▶ _Aim of the exercise_
Please restate exactly the lines of the data below, beginning with the line containing "terms and conditions (1025, 722)" and ending with the last line.
_ _ _ _
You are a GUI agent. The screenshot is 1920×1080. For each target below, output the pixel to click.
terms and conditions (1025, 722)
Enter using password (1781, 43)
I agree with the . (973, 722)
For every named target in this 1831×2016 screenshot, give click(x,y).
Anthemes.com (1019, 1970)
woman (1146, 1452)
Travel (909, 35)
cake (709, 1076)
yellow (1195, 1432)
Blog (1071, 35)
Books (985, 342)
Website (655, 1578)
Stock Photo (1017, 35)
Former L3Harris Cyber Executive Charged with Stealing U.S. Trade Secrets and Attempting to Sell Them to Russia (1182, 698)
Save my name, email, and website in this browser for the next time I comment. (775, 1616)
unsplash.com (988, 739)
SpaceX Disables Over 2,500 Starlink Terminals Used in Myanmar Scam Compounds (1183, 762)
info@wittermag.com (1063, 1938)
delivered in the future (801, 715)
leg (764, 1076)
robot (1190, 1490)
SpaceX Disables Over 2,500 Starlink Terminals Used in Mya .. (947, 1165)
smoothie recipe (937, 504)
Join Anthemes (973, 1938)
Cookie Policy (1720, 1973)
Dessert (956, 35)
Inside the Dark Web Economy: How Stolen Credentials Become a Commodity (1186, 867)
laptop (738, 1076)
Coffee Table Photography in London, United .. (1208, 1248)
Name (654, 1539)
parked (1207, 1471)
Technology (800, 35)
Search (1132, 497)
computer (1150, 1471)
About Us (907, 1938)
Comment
_ _ _ _
▶ _Completed task_
terms and conditions (1025, 722)
Enter using password (1781, 43)
I agree with the . (973, 722)
For every named target in this 1831×2016 screenshot, give click(x,y).
Anthemes.com (1019, 1970)
woman (1146, 1452)
Travel (909, 35)
cake (709, 1076)
yellow (1195, 1432)
Blog (1071, 35)
Books (985, 342)
Website (655, 1578)
Stock Photo (1017, 35)
Former L3Harris Cyber Executive Charged with Stealing U.S. Trade Secrets and Attempting to Sell Them to Russia (1182, 698)
Save my name, email, and website in this browser for the next time I comment. (775, 1616)
unsplash.com (988, 739)
SpaceX Disables Over 2,500 Starlink Terminals Used in Myanmar Scam Compounds (1183, 762)
info@wittermag.com (1063, 1938)
delivered in the future (801, 715)
leg (764, 1076)
robot (1190, 1490)
SpaceX Disables Over 2,500 Starlink Terminals Used in Mya .. (947, 1165)
smoothie recipe (937, 504)
Join Anthemes (973, 1938)
Cookie Policy (1720, 1973)
Dessert (956, 35)
Inside the Dark Web Economy: How Stolen Credentials Become a Commodity (1186, 867)
laptop (738, 1076)
Coffee Table Photography in London, United .. (1208, 1248)
Name (654, 1539)
parked (1207, 1471)
Technology (800, 35)
Search (1132, 497)
computer (1150, 1471)
About Us (907, 1938)
Comment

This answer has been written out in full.